Purple Brontosaurus: Got it. Can you draw your arrows to show the flow of data from your features to your layers to your final output? So these arrows help to indicate data flow or workflows in the system.

Fluorescent Torch: I use soft marks. Let's say we have a multicast problem. Yeah. Any question to the structure of this network? Yes.

Purple Brontosaurus: So what type of network is this? Is this a two tower neural network? Is this learning to rank is that.

Fluorescent Torch: Is a total deep neural network? It is a binary classifier. I use the softmax to show that the. Okay. I can use sigmoid.

Purple Brontosaurus: Okay.

Fluorescent Torch: Yeah. To make sure it's binary problem.

Purple Brontosaurus: Now I have a question. This concat and other dense layers, what's going on in this concatenation? Like why do we need concatenation in the tower neural network?

Fluorescent Torch: Yeah, this one we can better represent the inter. Yeah, we have item features. Since I have user feature and user in the engagement feature. Yeah, I need another one here. Layers, interaction features. Yeah, the concat and the other dense layer is to make sure the representation of a user feature and item feature can be made better learned and can be. Yeah. More better learned together by dense layers.

Purple Brontosaurus: Got it. Okay.

Fluorescent Torch: In each tower we only learn something specific to the user. But the interaction between this user and item we also learned here.

Purple Brontosaurus: Got it. That makes sense to me. Okay. I want to ask, can you think of any other Neural network architectures. So two tower is one approach. I want to explore what other architectures you're familiar with and why you would.
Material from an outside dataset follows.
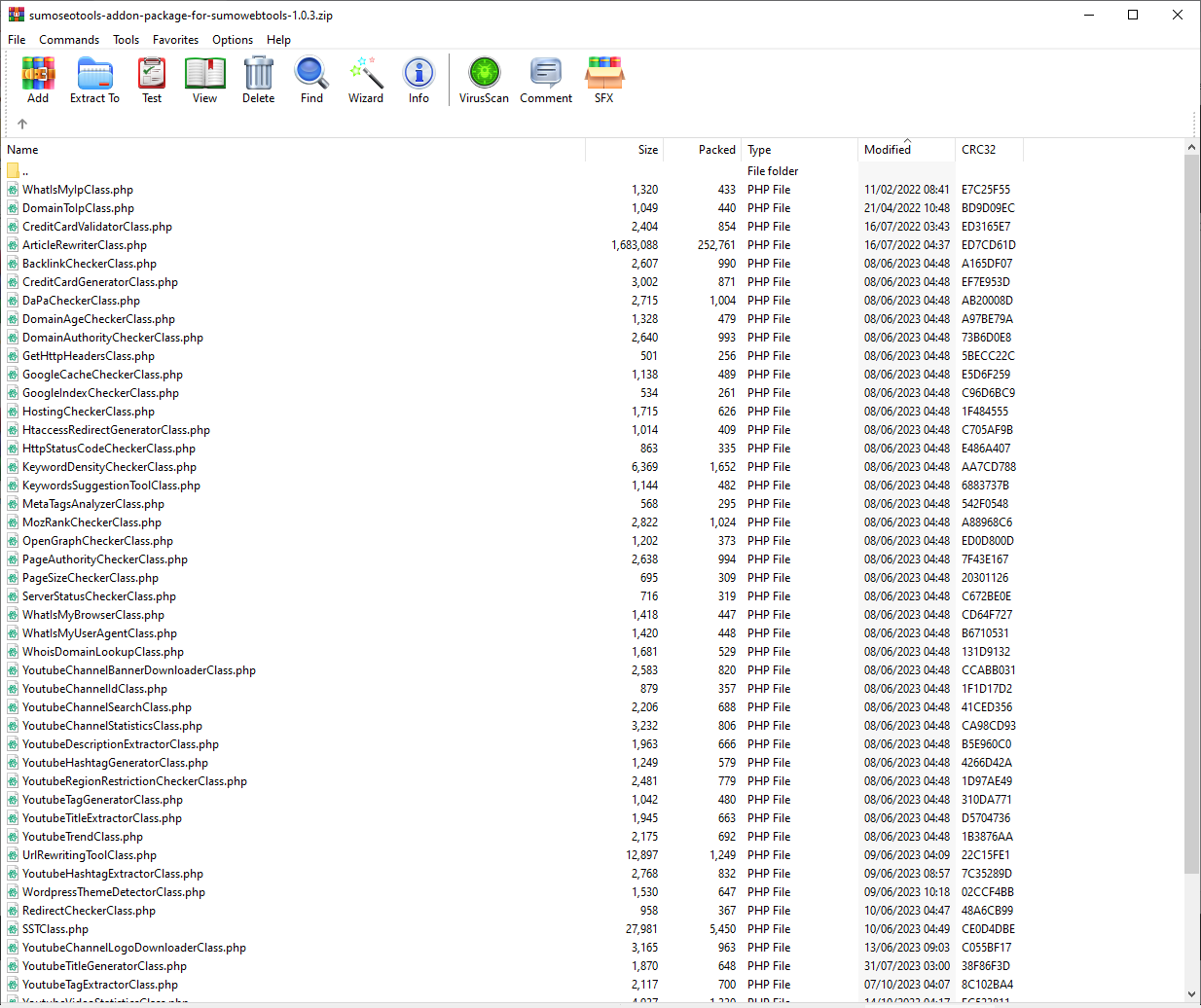Run the archive Test tool
This screenshot has height=1008, width=1201.
[x=152, y=79]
Fluorescent Torch: Consider that if we want think this model structure is too complex and we want this model to be faster and we can use a very simple one. After we have two we remove those 10 layers and we calculate the similarity between these users and the items. But the interaction features we have to find a way to put a decide which which side to be. So we have a user and with the item features maybe we just drop it. Then we calculate the similarity. Yeah. Then add similarity and use soft marks to got the probability.

Purple Brontosaurus: I see that that makes sense.

Fluorescent Torch: Yeah. This in this way. The good point is that the the feature and the embed last layer of the item can be pre calculated and saved into the database system. While we're doing serving we only to calculate user side and get the similarity very fast. Got it.

Purple Brontosaurus: That's good. Now I have one question. So this is probability of engagement. But what if I came back to you as a business and I said I don't just want the engagement probability, I want the probability of the type of engagement. So I want to know if it's a like, if it's a comment, if it's a share like I want to get more granular. How would you change your model?

Fluorescent Torch: Yeah. Okay.

Purple Brontosaurus: Now you have to tell me the type and the probability of each interaction type. So it's not just oh, it's just P of engagement, it's zero to one.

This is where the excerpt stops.